TASK REQUIREMENTS » Print nothing but the lines below starting at the line that holds "Task: Collapse the question20299 div node" and ending at the line that holds "Task: Tap the", including both, each exactly as written.

[STORED DATA Boundary: Start]

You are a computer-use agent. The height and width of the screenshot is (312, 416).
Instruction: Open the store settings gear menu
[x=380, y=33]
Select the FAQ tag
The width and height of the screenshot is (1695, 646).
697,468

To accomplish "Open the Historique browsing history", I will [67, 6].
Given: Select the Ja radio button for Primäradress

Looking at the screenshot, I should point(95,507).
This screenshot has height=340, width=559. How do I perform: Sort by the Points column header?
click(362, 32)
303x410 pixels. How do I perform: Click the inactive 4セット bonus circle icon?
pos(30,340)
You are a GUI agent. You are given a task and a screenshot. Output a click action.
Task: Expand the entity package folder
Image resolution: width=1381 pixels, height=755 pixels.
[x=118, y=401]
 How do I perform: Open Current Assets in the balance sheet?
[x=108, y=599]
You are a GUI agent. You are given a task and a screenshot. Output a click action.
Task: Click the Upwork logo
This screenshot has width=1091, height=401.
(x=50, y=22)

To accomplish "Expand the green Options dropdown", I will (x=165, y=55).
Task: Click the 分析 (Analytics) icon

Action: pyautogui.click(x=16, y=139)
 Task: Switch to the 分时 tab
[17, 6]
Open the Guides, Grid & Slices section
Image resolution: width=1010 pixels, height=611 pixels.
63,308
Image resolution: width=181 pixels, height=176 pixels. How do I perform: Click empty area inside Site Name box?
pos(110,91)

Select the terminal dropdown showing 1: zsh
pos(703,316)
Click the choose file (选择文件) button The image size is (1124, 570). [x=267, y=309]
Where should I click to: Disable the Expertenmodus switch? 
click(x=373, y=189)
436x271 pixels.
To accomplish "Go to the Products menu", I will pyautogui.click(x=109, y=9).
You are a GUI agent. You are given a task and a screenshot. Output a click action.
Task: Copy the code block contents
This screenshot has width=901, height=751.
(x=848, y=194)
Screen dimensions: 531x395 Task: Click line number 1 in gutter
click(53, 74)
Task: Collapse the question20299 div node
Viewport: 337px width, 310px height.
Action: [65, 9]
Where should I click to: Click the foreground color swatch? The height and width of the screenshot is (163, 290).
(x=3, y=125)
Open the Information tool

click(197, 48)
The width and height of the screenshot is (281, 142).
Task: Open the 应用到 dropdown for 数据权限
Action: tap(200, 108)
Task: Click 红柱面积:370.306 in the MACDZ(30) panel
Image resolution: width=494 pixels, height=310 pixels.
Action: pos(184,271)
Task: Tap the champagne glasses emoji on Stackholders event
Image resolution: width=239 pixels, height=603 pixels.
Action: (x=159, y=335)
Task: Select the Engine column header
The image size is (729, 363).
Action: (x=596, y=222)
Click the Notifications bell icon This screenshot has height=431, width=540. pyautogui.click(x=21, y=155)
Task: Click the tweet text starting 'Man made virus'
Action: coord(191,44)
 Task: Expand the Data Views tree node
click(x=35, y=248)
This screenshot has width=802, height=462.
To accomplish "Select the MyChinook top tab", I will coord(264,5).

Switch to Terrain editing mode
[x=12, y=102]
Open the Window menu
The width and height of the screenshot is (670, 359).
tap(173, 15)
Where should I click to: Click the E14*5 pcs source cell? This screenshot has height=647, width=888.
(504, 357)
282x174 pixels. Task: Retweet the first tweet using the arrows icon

[STORED DATA Boundary: End]

ANSWER FOR THE TASK »
Task: Collapse the question20299 div node
Viewport: 337px width, 310px height.
Action: [65, 9]
Where should I click to: Click the foreground color swatch? The height and width of the screenshot is (163, 290).
(x=3, y=125)
Open the Information tool

click(197, 48)
The width and height of the screenshot is (281, 142).
Task: Open the 应用到 dropdown for 数据权限
Action: tap(200, 108)
Task: Click 红柱面积:370.306 in the MACDZ(30) panel
Image resolution: width=494 pixels, height=310 pixels.
Action: pos(184,271)
Task: Tap the champagne glasses emoji on Stackholders event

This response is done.